Aussitôt la nouvelle diffusée, des militants de toute la ville de Rome se rendent sur les lieux où l’arrogance des journalistes présents dépasse toutes les limites. Ainsi, un reporter de la RAI jette par mépris son mégot dans la flaque de sang de Francesco. La réaction des présents est immédiate. Pour dégager les journaleux du mauvais pas où ils se sont mis, les forces de l’ordre chargent et lancent des grenades lacrymogènes.
Stefano Recchioni, militant du Front de la jeunesse et guitariste du groupe Janus, est alors abattu délibérément par le Capitaine Edoardo Sivori commandant les carabiniers. Il décédera deux jours plus tard à l’hôpital.
Quelques mois après la tragédie, le père de Ciavatta, un simple ouvrier, en profonde dépression depuis l'assassinat de son fils, se donnera la mort en se défenestrant.
[modifier] Le premier anniversaire
Le 10 janvier 1979, le premier anniversaire fut l'occasion d'une importante manifestation du souvenir organisée par le Front de la jeunesse. Lors de celle-ci, le policier en civil Alessio Speranza abattit de sang-froid le militant Alberto Giaquinto.
[modifier] Le trentième anniversaire
Lors des cérémonies pour les trois victimes étaient présents : Gianfranco Fini (qui à l'époque des faits dirigeait le Front de la jeunesse), les anciens ministres Maurizio Gasparri et Gianni Alemanno, ainsi que Lucas Romagnoli, secrétaire générale du Mouvement social Flamme tricolore et Francesco Storace de La Droite.
Le maire de Rome, Walter Veltroni (un ancien cadre du Parti communiste), a décidé à cette occasion de donner le nom des trois victimes à une rue romaine.

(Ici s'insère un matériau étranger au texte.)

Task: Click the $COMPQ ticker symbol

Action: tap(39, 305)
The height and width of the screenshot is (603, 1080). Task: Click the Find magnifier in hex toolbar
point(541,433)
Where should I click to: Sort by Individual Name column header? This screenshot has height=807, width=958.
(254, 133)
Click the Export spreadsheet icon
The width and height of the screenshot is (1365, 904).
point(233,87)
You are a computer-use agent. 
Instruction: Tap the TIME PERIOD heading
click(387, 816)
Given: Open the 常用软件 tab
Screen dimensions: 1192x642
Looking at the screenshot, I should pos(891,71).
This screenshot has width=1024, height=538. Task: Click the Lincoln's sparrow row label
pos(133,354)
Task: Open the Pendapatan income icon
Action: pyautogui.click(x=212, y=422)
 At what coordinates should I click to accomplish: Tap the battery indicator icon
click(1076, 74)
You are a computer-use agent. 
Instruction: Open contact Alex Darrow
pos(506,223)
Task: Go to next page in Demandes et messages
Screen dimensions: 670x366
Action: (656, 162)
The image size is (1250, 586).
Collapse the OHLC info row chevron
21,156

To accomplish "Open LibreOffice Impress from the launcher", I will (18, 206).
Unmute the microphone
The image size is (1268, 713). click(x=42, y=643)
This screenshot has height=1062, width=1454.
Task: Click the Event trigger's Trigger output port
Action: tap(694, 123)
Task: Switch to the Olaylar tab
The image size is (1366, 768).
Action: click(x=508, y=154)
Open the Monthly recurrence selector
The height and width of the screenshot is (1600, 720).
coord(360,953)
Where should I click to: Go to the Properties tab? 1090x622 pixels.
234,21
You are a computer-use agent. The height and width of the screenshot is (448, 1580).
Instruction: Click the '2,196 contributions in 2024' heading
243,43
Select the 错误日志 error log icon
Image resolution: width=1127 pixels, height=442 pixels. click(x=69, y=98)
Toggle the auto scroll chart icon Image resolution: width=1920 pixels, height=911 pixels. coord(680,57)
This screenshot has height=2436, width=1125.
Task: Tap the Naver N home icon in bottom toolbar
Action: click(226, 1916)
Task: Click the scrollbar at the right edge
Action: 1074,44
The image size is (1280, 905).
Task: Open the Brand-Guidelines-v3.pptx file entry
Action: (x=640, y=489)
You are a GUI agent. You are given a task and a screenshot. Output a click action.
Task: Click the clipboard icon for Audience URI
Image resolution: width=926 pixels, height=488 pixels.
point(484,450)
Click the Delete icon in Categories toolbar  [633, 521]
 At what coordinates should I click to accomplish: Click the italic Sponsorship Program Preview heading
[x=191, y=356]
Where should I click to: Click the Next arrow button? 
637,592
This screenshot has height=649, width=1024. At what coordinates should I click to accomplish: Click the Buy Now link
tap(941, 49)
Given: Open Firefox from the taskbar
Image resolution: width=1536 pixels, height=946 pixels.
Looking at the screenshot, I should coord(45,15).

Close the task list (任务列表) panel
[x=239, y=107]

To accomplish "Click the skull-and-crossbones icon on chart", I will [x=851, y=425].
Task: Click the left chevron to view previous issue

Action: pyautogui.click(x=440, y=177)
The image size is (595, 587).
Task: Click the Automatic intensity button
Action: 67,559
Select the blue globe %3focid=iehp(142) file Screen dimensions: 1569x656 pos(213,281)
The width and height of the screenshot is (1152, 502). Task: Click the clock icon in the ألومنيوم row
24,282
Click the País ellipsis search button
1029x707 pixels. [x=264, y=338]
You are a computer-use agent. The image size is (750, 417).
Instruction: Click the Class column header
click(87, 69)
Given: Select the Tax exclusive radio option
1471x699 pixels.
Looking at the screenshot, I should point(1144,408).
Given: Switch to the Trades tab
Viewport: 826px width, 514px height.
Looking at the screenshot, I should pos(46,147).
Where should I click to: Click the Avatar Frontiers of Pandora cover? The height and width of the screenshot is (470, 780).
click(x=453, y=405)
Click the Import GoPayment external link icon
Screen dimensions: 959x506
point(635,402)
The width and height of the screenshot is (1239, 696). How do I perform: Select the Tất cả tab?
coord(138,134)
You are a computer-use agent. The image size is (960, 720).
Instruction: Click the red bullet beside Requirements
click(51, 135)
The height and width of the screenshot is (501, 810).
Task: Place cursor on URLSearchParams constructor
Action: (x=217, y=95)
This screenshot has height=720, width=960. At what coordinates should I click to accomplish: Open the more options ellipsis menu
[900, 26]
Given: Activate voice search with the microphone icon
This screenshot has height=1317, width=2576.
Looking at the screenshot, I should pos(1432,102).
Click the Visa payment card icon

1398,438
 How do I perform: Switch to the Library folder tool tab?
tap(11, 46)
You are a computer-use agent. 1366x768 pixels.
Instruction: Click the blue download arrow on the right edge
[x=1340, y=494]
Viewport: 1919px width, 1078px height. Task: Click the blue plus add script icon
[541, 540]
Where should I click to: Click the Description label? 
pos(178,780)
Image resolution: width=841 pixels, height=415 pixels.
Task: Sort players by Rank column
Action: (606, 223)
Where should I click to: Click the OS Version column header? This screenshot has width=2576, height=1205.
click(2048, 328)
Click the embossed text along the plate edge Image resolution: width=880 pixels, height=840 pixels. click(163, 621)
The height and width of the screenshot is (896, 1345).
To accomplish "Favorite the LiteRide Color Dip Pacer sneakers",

[modifier] L'impunité des assassins
Le massacre de la via Acca Larentia a été revendiqué par les Noyaux armés de contre-pouvoir territorial au nom de « l’antifascisme militant ». Les membres du commando (Livia Todini, Mario Scrocca, Fulvio Turrini, Cesare Cavallari, Francesco de Martiis et Daniela Dolcefurent), tous membres du groupe Lotta continua, furent arrêtés et jugés en 1987, mais ils furent tous acquittés pour insuffisance de preuves...
Une mitraillette qui fut utilisée lors des faits, servit par la suite à l'assassinat de l'économiste Ezio Tarantelli, du dirigeant syndical de Firenze Lando Conti et du sénateur Roberto Ruffili.